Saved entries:
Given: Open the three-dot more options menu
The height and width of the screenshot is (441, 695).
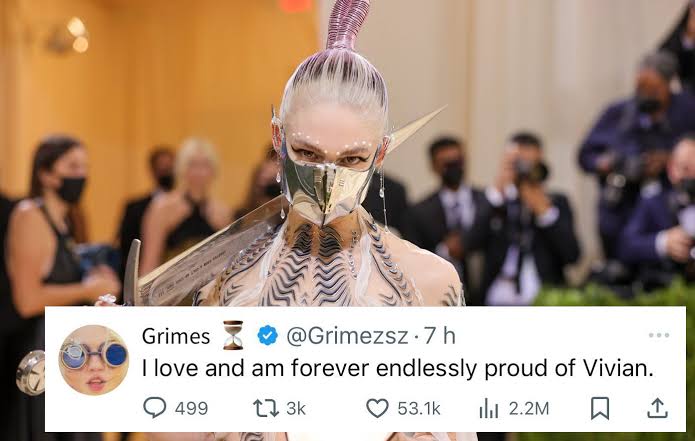Looking at the screenshot, I should click(x=659, y=335).
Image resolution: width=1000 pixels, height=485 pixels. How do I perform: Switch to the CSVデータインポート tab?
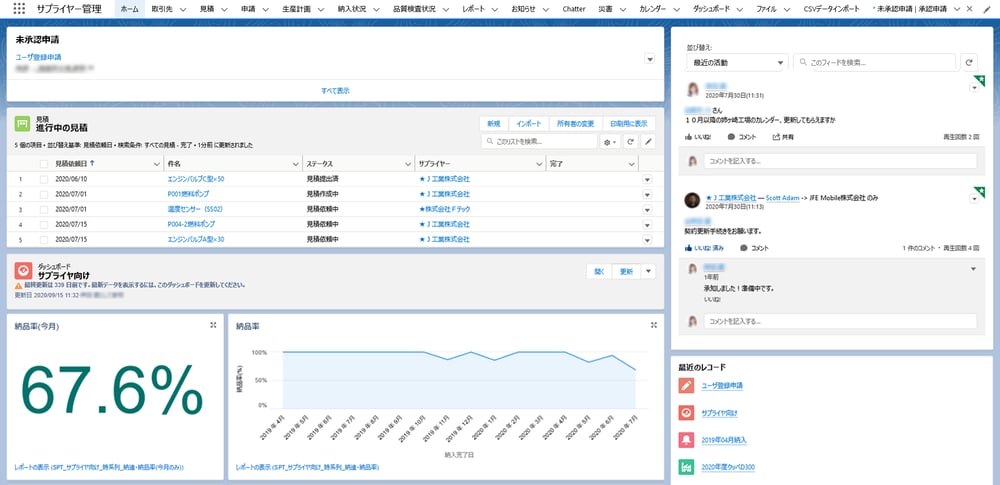[x=831, y=8]
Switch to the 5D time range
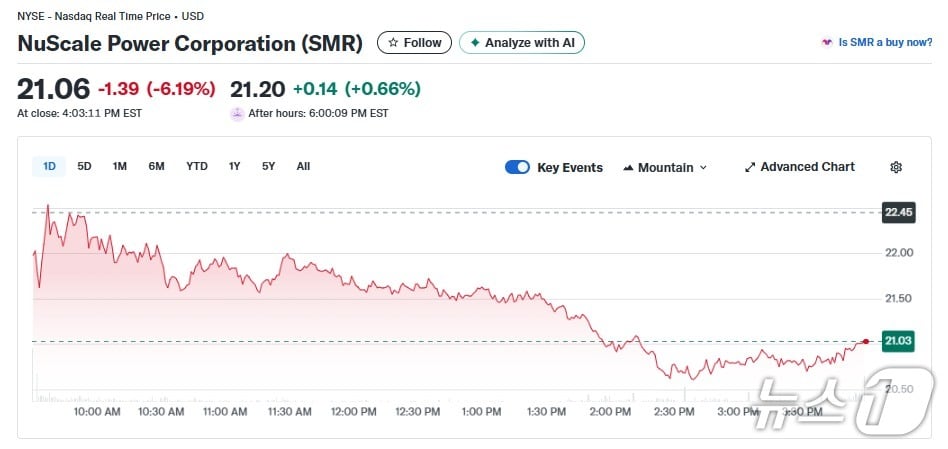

[What you need to do]
Set the entries down again exactly. Do not include the images.

[Your response]
Given: Open the three-dot more options menu
The height and width of the screenshot is (441, 695).
Looking at the screenshot, I should click(x=659, y=335).
Image resolution: width=1000 pixels, height=485 pixels. How do I perform: Switch to the CSVデータインポート tab?
[x=831, y=8]
Switch to the 5D time range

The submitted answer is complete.